:: GIVEN RECORDS ::

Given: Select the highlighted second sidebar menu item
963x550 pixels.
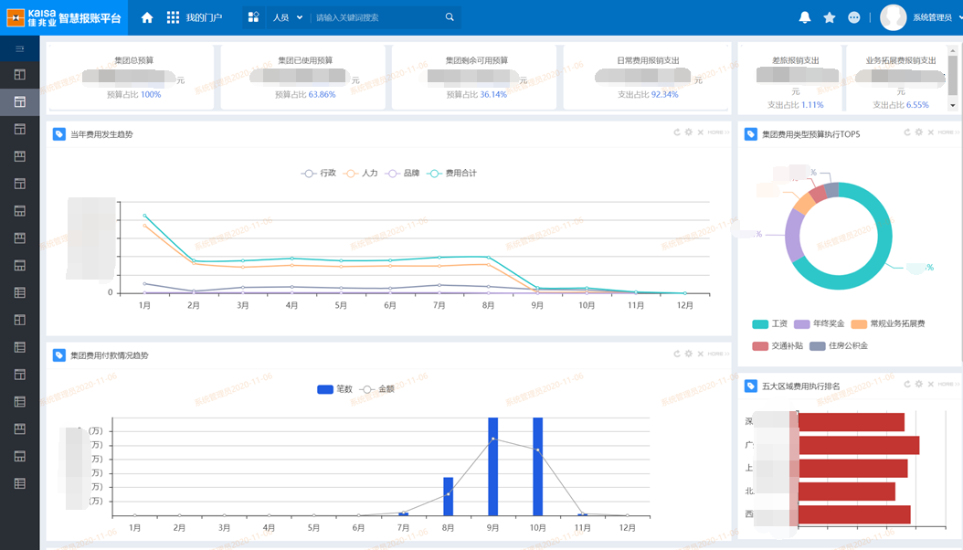Looking at the screenshot, I should point(20,102).
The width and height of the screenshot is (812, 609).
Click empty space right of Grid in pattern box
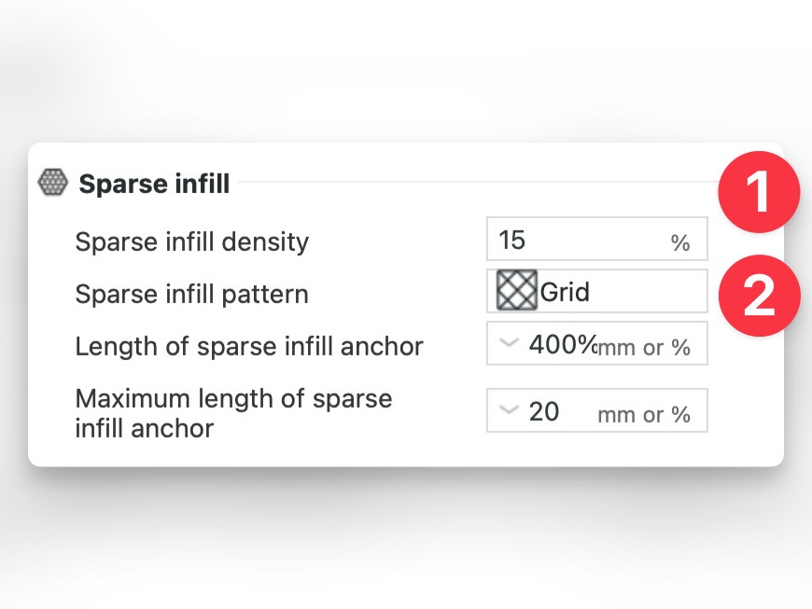[653, 292]
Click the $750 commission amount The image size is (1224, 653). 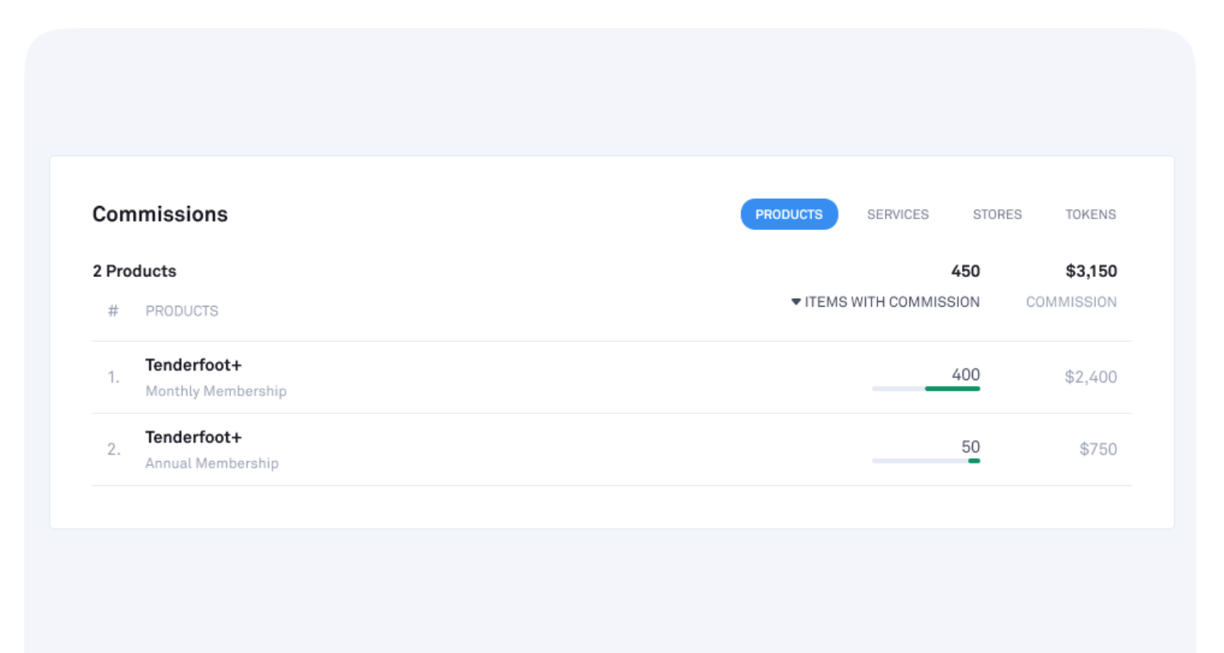[x=1098, y=449]
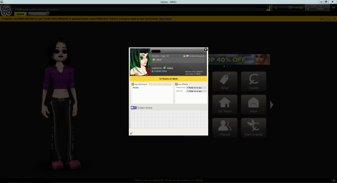Viewport: 337px width, 183px height.
Task: Toggle the Online availability checkmark
Action: pos(164,68)
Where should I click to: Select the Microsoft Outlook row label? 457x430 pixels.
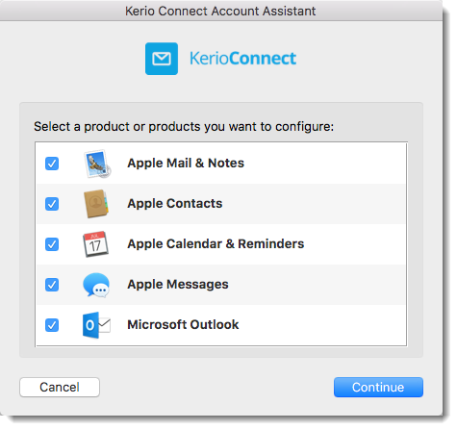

:: EXERCISE ::
Filter the records above, keeping each line that contains the word "Select".

:: RESPONSE BOX ::
Given: Select the highlighted second sidebar menu item
Where should I click to: Select the Microsoft Outlook row label? 457x430 pixels.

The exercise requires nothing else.